Sandstrom L P, Pennington S N
Department of Biochemistry, East Carolina University, School of Medicine, Greenville, North Carolina 27834.
Proc Soc Exp Biol Med. 1993 Apr;202(4):491-8. doi: 10.3181/00379727-202-43565.
Cocaine use during pregnancy results in significant increases in fetal morbidity and mortality. Multiple maternal and environmental variables influence the fetal response to cocaine, and growth suppression of the developing child is frequently associated with in utero cocaine exposure. Using intact chick embryos as well as cultured embryonic tissue as a model, we report that the growth suppression induced by cocaine exposure is correlated with molecular changes occurring directly in the embryonic cells and that these molecular changes appear to be distinct from other maternal, placental, or environmental effects of the drug, including anoxia. Specifically, embryonic cocaine exposure suppresses the normal developmental increase in ornithine decarboxylase (ODC) enzymatic activity. The loss of ODC activity during the early stages of development is dose dependent and is correlated with the degree of growth suppression. The cocaine-induced loss of decarboxylase activity is specific to ODC, but cocaine, per se, has no effect on ODC activity in vitro. Moreover, a single dose of exogenous putrescine given at 120 hr of incubation blocks the cocaine-induced growth suppression. In cultured embryonic tissue, cocaine exposure inhibits the ability of a known trophic factor (insulin) to induce growth and also blocks the associated increase in ODC activity. Preliminary data suggest that cocaine hinders the binding of insulin to embryonic cells. Because ODC is a focal enzyme for the regulation of growth, the data suggest that cocaine-induced changes in the mitogenic induction of embryonic/fetal ODC activity may be a part of the biochemical mechanism by which cocaine-induced growth inhibition occurs.

• EXCERPTED DATA
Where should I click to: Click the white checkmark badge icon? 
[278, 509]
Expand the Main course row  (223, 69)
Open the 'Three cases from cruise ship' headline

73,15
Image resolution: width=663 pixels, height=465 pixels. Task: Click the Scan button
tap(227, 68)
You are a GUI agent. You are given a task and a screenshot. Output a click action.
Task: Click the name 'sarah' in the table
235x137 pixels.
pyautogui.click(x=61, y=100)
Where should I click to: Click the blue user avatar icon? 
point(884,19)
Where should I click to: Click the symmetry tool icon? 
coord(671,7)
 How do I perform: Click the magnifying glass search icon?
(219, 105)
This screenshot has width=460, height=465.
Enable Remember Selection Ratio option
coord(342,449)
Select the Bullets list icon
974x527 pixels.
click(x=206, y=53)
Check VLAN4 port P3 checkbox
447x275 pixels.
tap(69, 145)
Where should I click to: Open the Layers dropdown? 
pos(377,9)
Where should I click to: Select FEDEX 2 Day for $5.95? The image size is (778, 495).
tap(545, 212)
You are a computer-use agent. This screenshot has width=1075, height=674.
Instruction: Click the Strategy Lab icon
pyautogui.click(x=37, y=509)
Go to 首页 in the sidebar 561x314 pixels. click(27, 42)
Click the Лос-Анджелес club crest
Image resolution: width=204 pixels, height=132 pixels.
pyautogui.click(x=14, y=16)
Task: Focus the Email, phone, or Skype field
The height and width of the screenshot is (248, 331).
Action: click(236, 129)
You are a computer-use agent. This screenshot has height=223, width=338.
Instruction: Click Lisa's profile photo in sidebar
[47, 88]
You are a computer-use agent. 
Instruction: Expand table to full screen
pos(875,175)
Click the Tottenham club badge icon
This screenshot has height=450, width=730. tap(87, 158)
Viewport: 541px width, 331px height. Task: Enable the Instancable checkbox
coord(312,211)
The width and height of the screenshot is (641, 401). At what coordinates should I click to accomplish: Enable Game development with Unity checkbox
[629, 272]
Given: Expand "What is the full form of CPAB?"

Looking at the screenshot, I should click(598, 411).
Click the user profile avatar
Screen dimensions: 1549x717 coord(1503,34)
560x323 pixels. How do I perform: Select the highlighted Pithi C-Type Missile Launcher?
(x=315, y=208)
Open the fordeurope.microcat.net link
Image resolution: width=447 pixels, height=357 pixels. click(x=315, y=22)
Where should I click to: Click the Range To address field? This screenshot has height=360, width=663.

• PROBLEM STATEMENT
Reproduce the abstract on cocaine and embryonic growth in full, word for word.

• ANSWER FOR THE TASK
Sandstrom L P, Pennington S N
Department of Biochemistry, East Carolina University, School of Medicine, Greenville, North Carolina 27834.
Proc Soc Exp Biol Med. 1993 Apr;202(4):491-8. doi: 10.3181/00379727-202-43565.
Cocaine use during pregnancy results in significant increases in fetal morbidity and mortality. Multiple maternal and environmental variables influence the fetal response to cocaine, and growth suppression of the developing child is frequently associated with in utero cocaine exposure. Using intact chick embryos as well as cultured embryonic tissue as a model, we report that the growth suppression induced by cocaine exposure is correlated with molecular changes occurring directly in the embryonic cells and that these molecular changes appear to be distinct from other maternal, placental, or environmental effects of the drug, including anoxia. Specifically, embryonic cocaine exposure suppresses the normal developmental increase in ornithine decarboxylase (ODC) enzymatic activity. The loss of ODC activity during the early stages of development is dose dependent and is correlated with the degree of growth suppression. The cocaine-induced loss of decarboxylase activity is specific to ODC, but cocaine, per se, has no effect on ODC activity in vitro. Moreover, a single dose of exogenous putrescine given at 120 hr of incubation blocks the cocaine-induced growth suppression. In cultured embryonic tissue, cocaine exposure inhibits the ability of a known trophic factor (insulin) to induce growth and also blocks the associated increase in ODC activity. Preliminary data suggest that cocaine hinders the binding of insulin to embryonic cells. Because ODC is a focal enzyme for the regulation of growth, the data suggest that cocaine-induced changes in the mitogenic induction of embryonic/fetal ODC activity may be a part of the biochemical mechanism by which cocaine-induced growth inhibition occurs.